Houston Community News >> Tai Chi May Boost Immune System
3/29/2007-- Tai Chi,
a traditional Chinese martial art, may give older adults' immune system a boost.
That news comes from experts at UCLA and the University of California, San
Diego.
They included Michael Irwin, MD, who is the Norman Cousins Professor of
Psychiatry at UCLA's Semel Institute for Neuroscience and the co-director of
UCLA's Cousins Center for Psychoneuroimmunology.
Irwin's team studied 112 healthy adults aged 59-86 (average age: 70) for about
six months.
First, the researchers split participants into two groups.
One group took tai chi classes three times a week for 16 weeks. Each class
lasted 40 minutes and included a set of 20 tai chi exercises.

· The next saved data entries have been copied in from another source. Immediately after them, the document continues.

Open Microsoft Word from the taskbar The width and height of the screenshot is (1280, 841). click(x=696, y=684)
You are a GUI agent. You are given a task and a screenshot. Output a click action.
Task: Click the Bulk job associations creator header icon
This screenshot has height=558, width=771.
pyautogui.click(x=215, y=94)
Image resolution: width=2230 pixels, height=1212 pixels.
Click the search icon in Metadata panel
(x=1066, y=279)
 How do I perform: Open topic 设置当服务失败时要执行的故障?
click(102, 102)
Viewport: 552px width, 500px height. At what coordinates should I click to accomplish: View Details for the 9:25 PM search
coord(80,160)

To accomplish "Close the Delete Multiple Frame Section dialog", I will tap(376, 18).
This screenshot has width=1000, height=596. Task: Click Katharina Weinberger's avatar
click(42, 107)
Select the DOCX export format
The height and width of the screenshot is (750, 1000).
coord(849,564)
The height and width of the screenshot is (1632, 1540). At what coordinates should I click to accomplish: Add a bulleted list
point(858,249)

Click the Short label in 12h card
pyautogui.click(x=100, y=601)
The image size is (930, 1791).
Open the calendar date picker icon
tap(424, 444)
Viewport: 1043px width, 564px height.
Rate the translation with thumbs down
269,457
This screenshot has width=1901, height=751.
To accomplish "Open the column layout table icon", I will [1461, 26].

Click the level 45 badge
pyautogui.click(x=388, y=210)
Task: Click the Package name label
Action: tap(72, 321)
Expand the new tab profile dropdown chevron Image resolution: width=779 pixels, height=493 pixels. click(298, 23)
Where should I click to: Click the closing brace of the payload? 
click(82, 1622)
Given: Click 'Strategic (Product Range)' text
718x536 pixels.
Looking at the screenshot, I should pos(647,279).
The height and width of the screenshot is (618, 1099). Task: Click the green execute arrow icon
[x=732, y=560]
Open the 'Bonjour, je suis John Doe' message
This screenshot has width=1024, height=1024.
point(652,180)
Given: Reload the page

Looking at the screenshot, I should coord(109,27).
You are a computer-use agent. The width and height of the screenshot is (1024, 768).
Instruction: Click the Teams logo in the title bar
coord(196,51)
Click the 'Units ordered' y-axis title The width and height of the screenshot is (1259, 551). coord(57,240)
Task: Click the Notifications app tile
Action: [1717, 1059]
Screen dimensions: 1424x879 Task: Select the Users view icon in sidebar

The other group took a health education class -- with no tai chi lessons -- for
the same amount of time.
Immune System Test
After the 16-week programs ended, the researchers gave all participants a single
shot of Varivax, a vaccine that targets the varicella zoster virus that causes
chickenpox and shingles.
Participants had already had chickenpox earlier in life. The vaccine just served
as a way to test their immune systems.
Over the next nine weeks, participants periodically had their blood tested to
check for antibodies against the virus.
Those who had taken the tai chi classes mounted a stronger immune system
response to the vaccine than those in the health education class.
By the end of the 25-week study, the tai chi students' immune system response
was nearly twice that of the health education students.
Tai Chi
a Vaccine Booster?
"These are exciting findings," Irwin says in a UCLA news release. He notes that
age often dims the immune system response to vaccines.
The study "suggests that tai chi is an approach that might complement and
augment the efficacy of other vaccines," such as the influenza vaccine, Irwin
says.
Tai chi isn't just about working your muscles. Its slow, graceful movements also
have a meditative aspect. It's not clear which aspects of tai chi were most
helpful to participants in the study.